And so begins a chapter in Grant Lawrence’s first book Adventures In Solitude. A memoir of his time spent at his family cabin in Desolation Sound on the wild west coast of BC, CBC Radio 3 host Grant Lawrence chronicles the sea change he undergoes from his childhood, when he wanted to be anywhere but Desolation Sound, to his rediscovery of the Sound as an adult after a long career as lead singer of The Smugglers. Surprisingly, it was in Desolation Sound where Grant’s love of music was born. “I received my first real rock 'n' roll tutorial from a bearded hermit in Desolation Sound named Russell, who was at one time a Bay Street stockbroker until something snapped and he ended up squatting in a tent in a tiny cove near our cabin here on the West Coast” says Lawrence. “I formed a band shortly after all of the music he introduced me too. Ironically it was because of the band that I didn't return to Desolation Sound for well over a decade".
Ultimately falling in love with the adventure, mystery, and dangers of this rugged place, Grant has written a funny and bittersweet narrative about this weird and dangerous end of the road Canadian location. "Desolation Sound is about as polar opposite as you can get from the places where I usually work: office buildings, big cities, downtown centres, and music festivals filled with thousands of people” explains Lawrence. “In the Sound, I can go for days on end without speaking to another human being, without seeing another human being. When I was a kid that freaked me out, when I was a teenager it repulsed me, and now as an adult I truly savour it – I just have to be wary of being attacked by a cougar, or an octopus, depending on where I am".

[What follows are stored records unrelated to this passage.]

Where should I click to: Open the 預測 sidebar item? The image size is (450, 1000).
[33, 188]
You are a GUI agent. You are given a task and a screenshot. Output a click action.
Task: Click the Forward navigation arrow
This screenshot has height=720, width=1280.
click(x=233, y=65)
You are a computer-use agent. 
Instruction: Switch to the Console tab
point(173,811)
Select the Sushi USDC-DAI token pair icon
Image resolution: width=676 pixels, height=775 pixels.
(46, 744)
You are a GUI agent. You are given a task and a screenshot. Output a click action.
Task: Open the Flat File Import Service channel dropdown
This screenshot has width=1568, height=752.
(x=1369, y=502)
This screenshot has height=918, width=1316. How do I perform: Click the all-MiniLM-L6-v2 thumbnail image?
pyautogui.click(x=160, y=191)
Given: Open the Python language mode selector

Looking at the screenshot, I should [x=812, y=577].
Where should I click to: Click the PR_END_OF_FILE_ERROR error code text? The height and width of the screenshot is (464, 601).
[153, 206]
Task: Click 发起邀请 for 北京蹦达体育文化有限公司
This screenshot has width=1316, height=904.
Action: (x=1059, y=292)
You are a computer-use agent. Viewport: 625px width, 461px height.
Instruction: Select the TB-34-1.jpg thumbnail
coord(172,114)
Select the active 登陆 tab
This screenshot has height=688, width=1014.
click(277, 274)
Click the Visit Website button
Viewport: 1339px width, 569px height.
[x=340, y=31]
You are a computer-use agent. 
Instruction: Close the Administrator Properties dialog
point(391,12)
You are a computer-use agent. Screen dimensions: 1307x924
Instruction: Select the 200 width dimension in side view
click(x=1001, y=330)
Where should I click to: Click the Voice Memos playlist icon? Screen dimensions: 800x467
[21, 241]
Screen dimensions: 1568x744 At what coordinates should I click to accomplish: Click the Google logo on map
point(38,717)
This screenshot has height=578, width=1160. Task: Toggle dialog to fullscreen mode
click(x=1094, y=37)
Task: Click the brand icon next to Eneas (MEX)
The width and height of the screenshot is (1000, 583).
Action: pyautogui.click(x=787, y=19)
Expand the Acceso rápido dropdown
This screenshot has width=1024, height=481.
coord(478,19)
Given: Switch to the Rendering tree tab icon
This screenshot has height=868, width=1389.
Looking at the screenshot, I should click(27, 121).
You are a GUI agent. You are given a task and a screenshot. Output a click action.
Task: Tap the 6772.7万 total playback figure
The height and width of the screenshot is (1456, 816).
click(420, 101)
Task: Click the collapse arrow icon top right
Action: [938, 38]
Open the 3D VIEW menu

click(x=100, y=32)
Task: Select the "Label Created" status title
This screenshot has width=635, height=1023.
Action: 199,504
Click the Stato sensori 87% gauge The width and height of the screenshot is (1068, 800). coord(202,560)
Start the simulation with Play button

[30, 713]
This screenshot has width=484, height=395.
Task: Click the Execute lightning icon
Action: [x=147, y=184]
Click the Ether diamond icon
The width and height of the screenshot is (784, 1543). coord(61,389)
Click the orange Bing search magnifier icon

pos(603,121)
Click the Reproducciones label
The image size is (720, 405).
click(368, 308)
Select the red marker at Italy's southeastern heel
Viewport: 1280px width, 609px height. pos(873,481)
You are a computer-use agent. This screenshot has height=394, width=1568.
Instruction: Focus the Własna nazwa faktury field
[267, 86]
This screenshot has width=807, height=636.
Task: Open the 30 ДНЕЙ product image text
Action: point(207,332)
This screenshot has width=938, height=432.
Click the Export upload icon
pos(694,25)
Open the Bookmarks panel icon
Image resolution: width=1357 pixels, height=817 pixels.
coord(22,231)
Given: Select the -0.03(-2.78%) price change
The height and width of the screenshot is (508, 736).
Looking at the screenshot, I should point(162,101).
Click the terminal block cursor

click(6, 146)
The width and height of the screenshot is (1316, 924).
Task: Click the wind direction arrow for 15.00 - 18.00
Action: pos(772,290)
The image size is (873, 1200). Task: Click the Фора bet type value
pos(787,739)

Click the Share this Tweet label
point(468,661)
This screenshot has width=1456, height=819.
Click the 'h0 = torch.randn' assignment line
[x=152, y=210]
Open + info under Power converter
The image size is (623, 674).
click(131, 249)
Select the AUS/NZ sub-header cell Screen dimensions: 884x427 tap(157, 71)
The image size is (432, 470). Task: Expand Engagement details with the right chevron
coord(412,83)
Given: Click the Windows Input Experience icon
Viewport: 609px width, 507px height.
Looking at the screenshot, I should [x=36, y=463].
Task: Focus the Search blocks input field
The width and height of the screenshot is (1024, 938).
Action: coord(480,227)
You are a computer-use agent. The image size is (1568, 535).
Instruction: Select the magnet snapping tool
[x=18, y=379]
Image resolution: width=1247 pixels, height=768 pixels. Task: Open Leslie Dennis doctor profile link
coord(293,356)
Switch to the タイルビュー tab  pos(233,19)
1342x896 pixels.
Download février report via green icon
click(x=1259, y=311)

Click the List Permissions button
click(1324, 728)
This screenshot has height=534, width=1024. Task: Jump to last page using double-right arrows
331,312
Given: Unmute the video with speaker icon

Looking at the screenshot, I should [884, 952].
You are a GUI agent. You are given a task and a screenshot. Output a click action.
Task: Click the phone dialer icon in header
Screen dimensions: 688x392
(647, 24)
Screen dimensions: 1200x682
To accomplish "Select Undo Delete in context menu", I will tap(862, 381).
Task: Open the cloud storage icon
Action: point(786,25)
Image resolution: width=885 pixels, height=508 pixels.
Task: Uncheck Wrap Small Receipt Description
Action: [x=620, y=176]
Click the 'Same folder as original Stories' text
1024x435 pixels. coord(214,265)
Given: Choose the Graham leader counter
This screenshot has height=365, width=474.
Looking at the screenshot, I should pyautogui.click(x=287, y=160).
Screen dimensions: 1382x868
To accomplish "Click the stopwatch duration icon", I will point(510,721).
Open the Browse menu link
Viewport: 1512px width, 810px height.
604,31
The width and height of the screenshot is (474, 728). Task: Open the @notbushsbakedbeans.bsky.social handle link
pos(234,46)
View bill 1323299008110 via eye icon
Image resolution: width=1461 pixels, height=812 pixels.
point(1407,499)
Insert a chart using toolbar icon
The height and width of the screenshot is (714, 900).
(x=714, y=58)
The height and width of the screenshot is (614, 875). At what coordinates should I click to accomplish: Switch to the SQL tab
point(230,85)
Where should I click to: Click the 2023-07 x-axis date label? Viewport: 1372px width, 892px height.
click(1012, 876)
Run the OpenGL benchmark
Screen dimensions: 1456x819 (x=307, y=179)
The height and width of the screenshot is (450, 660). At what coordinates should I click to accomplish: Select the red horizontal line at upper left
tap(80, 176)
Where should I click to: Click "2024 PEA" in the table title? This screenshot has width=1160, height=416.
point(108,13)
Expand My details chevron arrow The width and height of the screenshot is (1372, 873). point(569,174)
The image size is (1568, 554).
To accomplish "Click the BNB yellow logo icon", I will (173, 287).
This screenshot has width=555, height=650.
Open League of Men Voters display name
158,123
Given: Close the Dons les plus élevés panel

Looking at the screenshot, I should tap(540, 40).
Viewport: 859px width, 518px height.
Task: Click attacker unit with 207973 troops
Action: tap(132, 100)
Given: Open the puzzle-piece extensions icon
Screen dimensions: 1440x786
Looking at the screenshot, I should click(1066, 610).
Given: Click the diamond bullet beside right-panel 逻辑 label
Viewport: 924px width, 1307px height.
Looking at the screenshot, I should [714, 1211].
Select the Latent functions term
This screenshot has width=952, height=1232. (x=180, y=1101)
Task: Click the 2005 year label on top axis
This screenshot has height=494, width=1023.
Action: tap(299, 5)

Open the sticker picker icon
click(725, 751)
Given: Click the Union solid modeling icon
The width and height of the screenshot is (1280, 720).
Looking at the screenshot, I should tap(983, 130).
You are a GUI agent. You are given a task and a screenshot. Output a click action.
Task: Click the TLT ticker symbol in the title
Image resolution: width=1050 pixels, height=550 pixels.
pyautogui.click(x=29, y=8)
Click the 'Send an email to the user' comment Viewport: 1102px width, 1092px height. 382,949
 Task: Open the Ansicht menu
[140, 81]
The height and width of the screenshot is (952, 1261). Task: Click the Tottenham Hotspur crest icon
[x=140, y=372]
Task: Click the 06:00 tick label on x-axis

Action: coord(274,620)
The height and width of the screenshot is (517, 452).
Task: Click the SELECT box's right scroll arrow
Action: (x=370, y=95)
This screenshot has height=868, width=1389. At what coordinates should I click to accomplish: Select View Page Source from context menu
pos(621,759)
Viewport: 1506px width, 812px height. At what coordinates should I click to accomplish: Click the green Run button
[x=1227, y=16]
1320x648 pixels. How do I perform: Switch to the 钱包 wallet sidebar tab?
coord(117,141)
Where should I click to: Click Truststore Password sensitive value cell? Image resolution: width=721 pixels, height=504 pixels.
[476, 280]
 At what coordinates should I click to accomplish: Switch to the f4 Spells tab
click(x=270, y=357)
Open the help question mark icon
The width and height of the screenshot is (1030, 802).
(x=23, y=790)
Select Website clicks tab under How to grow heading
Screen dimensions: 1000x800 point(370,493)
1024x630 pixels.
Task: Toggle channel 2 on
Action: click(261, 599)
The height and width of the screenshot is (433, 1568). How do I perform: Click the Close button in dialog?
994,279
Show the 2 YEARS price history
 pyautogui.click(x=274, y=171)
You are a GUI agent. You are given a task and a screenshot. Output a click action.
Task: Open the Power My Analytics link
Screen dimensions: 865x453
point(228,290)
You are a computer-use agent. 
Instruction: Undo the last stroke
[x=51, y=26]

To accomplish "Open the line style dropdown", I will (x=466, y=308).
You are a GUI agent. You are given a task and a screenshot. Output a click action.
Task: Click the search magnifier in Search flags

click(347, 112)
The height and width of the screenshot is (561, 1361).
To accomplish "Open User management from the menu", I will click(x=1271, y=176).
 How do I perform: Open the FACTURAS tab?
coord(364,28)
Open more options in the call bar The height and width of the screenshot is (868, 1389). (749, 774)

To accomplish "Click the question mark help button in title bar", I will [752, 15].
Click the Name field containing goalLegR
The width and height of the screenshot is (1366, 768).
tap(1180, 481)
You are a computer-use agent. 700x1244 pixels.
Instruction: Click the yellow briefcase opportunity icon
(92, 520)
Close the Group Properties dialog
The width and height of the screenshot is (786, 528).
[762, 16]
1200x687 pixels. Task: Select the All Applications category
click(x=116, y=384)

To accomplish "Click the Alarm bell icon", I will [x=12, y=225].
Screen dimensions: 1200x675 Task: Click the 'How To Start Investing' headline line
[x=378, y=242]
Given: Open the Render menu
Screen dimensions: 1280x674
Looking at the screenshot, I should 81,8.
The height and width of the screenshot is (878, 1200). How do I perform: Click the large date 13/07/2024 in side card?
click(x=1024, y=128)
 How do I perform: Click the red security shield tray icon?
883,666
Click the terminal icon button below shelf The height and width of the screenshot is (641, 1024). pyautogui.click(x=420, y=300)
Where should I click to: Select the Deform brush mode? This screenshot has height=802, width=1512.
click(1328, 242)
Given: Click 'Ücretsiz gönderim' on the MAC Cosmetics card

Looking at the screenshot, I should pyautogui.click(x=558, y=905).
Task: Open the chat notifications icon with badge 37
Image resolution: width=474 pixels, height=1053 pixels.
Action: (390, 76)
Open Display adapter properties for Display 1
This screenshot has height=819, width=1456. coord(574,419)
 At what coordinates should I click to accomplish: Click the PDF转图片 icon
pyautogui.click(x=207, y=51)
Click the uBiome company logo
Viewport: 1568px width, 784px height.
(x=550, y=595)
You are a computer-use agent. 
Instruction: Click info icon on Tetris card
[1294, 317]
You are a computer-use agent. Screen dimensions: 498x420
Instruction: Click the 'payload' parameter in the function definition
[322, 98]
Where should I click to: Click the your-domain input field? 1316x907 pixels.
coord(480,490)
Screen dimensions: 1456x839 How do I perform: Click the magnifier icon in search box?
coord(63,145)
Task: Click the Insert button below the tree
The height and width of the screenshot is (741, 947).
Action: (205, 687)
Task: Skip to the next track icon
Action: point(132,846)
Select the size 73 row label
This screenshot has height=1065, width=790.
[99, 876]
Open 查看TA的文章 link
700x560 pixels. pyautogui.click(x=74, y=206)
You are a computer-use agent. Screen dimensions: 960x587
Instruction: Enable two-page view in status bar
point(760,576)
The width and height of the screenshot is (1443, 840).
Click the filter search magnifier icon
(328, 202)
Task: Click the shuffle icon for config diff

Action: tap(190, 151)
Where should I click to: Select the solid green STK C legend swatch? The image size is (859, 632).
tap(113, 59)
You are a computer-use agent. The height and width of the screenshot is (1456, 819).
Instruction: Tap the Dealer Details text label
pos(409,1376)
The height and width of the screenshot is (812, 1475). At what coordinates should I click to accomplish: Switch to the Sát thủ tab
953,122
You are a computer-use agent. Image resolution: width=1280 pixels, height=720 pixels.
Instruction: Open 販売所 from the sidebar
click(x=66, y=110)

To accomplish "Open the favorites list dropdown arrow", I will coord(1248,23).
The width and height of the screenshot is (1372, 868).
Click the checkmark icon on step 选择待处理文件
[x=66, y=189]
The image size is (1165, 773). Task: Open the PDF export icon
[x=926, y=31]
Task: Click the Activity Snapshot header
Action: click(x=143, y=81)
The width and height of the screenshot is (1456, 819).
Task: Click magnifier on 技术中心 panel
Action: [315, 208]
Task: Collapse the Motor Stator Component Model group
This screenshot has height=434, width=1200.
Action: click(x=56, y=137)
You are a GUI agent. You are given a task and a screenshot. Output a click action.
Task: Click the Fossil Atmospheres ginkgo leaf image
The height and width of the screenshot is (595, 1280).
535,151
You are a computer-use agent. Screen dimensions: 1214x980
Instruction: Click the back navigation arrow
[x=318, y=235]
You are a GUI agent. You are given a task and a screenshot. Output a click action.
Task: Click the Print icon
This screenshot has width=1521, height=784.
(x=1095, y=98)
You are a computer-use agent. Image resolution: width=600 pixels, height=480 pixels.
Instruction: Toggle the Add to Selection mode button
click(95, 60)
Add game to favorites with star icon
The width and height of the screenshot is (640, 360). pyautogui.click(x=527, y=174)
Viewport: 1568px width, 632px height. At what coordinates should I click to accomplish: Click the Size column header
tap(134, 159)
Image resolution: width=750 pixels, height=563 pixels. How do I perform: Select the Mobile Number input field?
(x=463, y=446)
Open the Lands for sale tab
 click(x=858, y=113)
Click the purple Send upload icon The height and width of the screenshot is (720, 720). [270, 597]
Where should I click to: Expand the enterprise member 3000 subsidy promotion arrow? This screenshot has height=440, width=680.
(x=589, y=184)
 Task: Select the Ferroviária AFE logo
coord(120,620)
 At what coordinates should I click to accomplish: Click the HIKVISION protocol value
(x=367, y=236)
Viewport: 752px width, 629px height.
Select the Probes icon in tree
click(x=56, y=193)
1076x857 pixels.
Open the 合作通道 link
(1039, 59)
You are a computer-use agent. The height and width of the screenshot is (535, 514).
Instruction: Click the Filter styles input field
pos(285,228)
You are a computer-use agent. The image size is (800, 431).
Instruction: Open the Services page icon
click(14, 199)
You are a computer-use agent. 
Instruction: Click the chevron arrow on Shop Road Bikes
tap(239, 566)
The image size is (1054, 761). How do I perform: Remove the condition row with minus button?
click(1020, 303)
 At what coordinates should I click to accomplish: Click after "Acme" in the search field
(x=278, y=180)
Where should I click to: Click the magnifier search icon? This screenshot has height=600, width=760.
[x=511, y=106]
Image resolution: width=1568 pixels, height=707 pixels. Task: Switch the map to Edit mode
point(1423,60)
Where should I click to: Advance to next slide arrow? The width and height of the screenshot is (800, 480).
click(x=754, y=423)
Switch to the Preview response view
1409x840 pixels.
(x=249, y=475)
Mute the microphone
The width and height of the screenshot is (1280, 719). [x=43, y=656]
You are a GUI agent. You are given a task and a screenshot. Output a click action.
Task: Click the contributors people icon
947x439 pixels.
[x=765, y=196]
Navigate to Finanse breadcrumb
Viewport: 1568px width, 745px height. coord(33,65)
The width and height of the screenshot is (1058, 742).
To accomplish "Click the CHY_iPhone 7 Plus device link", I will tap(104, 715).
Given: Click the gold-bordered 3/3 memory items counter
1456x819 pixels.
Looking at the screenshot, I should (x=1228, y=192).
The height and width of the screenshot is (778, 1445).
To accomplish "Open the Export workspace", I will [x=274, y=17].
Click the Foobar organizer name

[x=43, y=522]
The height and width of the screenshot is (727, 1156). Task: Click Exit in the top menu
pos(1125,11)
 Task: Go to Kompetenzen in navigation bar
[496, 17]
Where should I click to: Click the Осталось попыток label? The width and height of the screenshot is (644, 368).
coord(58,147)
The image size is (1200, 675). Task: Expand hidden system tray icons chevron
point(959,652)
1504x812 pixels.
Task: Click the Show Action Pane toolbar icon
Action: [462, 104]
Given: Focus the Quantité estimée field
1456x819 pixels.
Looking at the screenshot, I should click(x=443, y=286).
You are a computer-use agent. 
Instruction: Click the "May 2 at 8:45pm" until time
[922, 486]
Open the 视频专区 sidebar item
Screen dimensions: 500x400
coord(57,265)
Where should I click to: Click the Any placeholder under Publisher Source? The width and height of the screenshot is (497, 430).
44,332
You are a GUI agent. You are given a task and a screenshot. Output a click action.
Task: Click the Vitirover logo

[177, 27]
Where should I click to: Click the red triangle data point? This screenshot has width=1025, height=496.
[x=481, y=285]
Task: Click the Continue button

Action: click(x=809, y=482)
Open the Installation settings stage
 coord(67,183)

The title is from one of Grant’s favourite songs by Vancouver band The New Pornographers.
Early praise for Adventures in Solitude:
“By turns hilarious, terrifying, profound and strange, Adventures in Solitude is the great lost Canadian adventure story; Swiss Family Robinson as if rendered by Ken Kesey in his youth, a kind of Lord of the Flies through a fog of BC chronic."
- Dave Bidini, author of On A Cold Road, and Tropic of Hockey.
“Grant Lawrence is a raconteur extraordinaire. With Adventures in Solitude, he reinvents his rock’n’roll persona to become part Bruno Gerussi, part Stuart McLean, part David Cross… A harrowing and hilarious tale of how a zit-ridden nerd survived hippie orgies, family feuds, and a rugged Canadian coastline that defeated one of history’s greatest explorers.”
- Michael Barclay, writer, Maclean’s Magazine
“Smart, wry, self-deprecating, irreverent: it turns out that Grant Lawrence on the page is just like Grant Lawrence on CBC Radio. Adventures in Solitude is his wonderfully told story about his deepening connection to a remote, coastal place, to its rich history and its ample stock of outlandish characters, of which he is now one. It’s also a story about family and selfhood and love and music and occasional rowdiness.”
- Bill Richardson, CBC Radio host, author
“Wow! The details are different but the story is very similar to my own: Being dragged kicking and screaming to a remote location with the family as a child, later rejecting it and refusing to go for 15 years or so and then going back and trying to figure out what my problem was. Of course, I was on the east coast of Canada, I never allowed my parents’ house to be destroyed by teenage hooligans and my band was actually pretty good, but the themes are universal.”